GOP raps Gavin Newsom as sister’s cafe seeks $16-an-hour busser while fast-food eateries must pay $20

As California’s $20 minimum wage kicked in for fast-food franchise workers this week giving them a 25% pay boost, the state’s Republicans pointed Tuesday to an ad for a $16-an-hour busser from a Lake Tahoe area cafe Gov.

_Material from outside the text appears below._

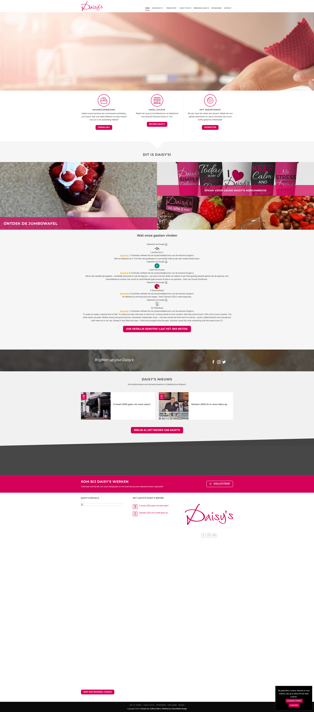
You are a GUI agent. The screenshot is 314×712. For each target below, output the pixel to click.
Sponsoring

Gavin Newsom founded that’s part of a hospitality group now run by his sister.

PlumpJack Cafe in the Lake Tahoe community of Olympic Valley, which posted the job ad last month for the restaurant and bar that opened in 1995, wouldn’t be subject to the state’s $20 fast-food minimum wage, which took effect April 1 for some 3,000 franchise restaurants belonging to chains with 60 or more locations nationally. But the Democratic governor’s Republican critics said it’s another example of the governor avoiding rules he imposes on others.

“I wonder why Gavin Newsom’s food businesses don’t pay $20/hour?” Assemblyman Joe Patterson, a Rocklin Republican, posted Tuesday on X. “It’s very, very expensive to live there… but he doesn’t do as he tells others and doesn’t pay a living wage.”

The governor’s press office deferred comment to his personal spokesman, who noted the governor put PlumpJack Group, which Newsom founded as a San Francisco wine shop in 1992 and expanded into a hospitality portfolio, into a blind trust after he was elected governor in 2018.

“He has no role in any of the holdings held by the blind trust,” Newsom spokesman Nathan Click said.

But the trust has been run by a lawyer and accountant who’s a family friend, and Newsom’s sister Hilary is co-president of PlumpJack Group. PlumpJack Group did not respond to a request for comment.

The $20 fast-food minimum wage grew out of an ongoing labor dispute between state leaders and their organized labor allies and the restaurant industry. The state passed the FAST Recovery Act in 2022 that would establish a fast-food council empowered to raise minimum wages even higher and included provisions that could hold companies liable for labor violations by their franchisees.

Fast-food companies sought to put a referendum on the ballot this November to repeal that law, but pulled it last fall after reaching a compromise with a new bill, AB 1228. That bill eliminated the liability for franchise labor violations and allowed for a minimum wage increase to $20.

But controversy didn’t end there. The compromise law included a holdover provision from the original with an odd exemption for eateries that bake bread on site. Bloomberg, citing unnamed sources, reported in February that Newsom had pushed for exemption to benefit campaign donor Greg Flynn, whose company owns two dozen Panera Bread restaurants.